- Defensor de Stênio Garcia, de 93 anos, acusa filha e ex-esposa de ocultação de provas em disputa de um apartamento de about R$ 2 milhões em Ipanema, Rio de Janeiro.
- A Polícia Militar foi acionada para acompanhar a situação após gravação de uma conversa com representante da imobiliária, que diz ter recebido pedido de Clarice e Cássia para não repassar informações.
- O imóvel, adquirido na década de 1980 e com pouco mais de cinquenta metros quadrados, está no centro de disputa sobre o usufruto vitalício entre o ator e suas filhas.
- Segundo a defesa, o usufruto vitalício seria usado pela ex-esposa e mãe das filhas, e o ator afirma que só ele pode dispor desse direito; ele recorreu à Justiça em outubro de 2025.
- A advogada Sylvia Drummond, que representa as filhas, também atua como vice-presidente da OAB-RJ e presidente do Tribunal de Ética e Disciplina; o Terra pediu posicionamento e aguarda resposta.
Stênio Garcia, de 93 anos, está envolvido em uma disputa judicial sobre um apartamento de cerca de R$ 2 milhões em Ipanema, Rio de Janeiro. A defesa do ator acusa uma de suas filhas e a ex-esposa de ocultação de provas no processo que tramita sobre o imóvel. O advogado Luiz Mantovani acionou a Polícia Militar na quarta-feira, 29, para que um agente tomasse conhecimento do caso.
Mantovani divulgou uma gravação de conversa com um representante da imobiliária responsável pela locação do imóvel. Na gravação, o interlocutor afirma ter recebido pedido de Clarice, ex-mulher de Stênio, e de Cássia, filha do artista, para que ele não repassasse informações ao advogado do pai. Segundo a defesa, o contrato de locação não está ativo, mas haveria anotações sobre o arranjo entre 2019 e 2023.

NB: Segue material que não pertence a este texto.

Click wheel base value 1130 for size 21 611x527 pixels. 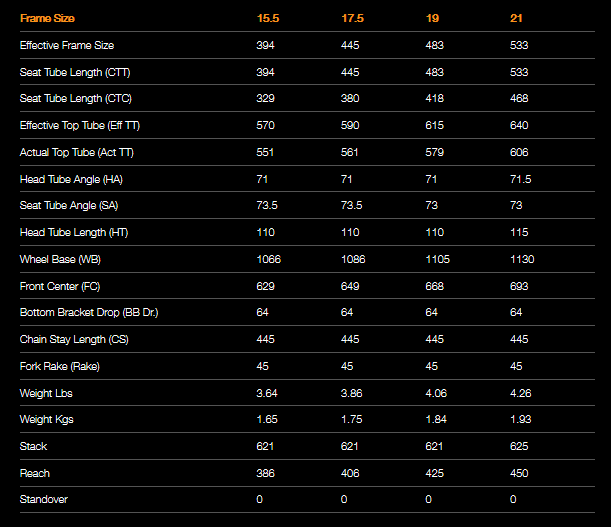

O processo envolve o uso do usufruto vitalício do apartamento, comprado na década de 1980 e avaliado em torno de 2 milhões de reais. Stênio sustenta que depende da renda do aluguel, enquanto as filhas contestam a relação entre interesse econômico e a posse do bem, afirmando que a mãe permanece morando no imóvel. O ator divulgou recentemente nas redes sociais críticas à situação, alegando que o usufruto não pode ser transferido e que a ex-esposa alugou o imóvel em 2019 sem seu conhecimento, chegando a assinar documento autorizando que o valor fosse destinado à avó materna. O processo teve início em outubro de 2025.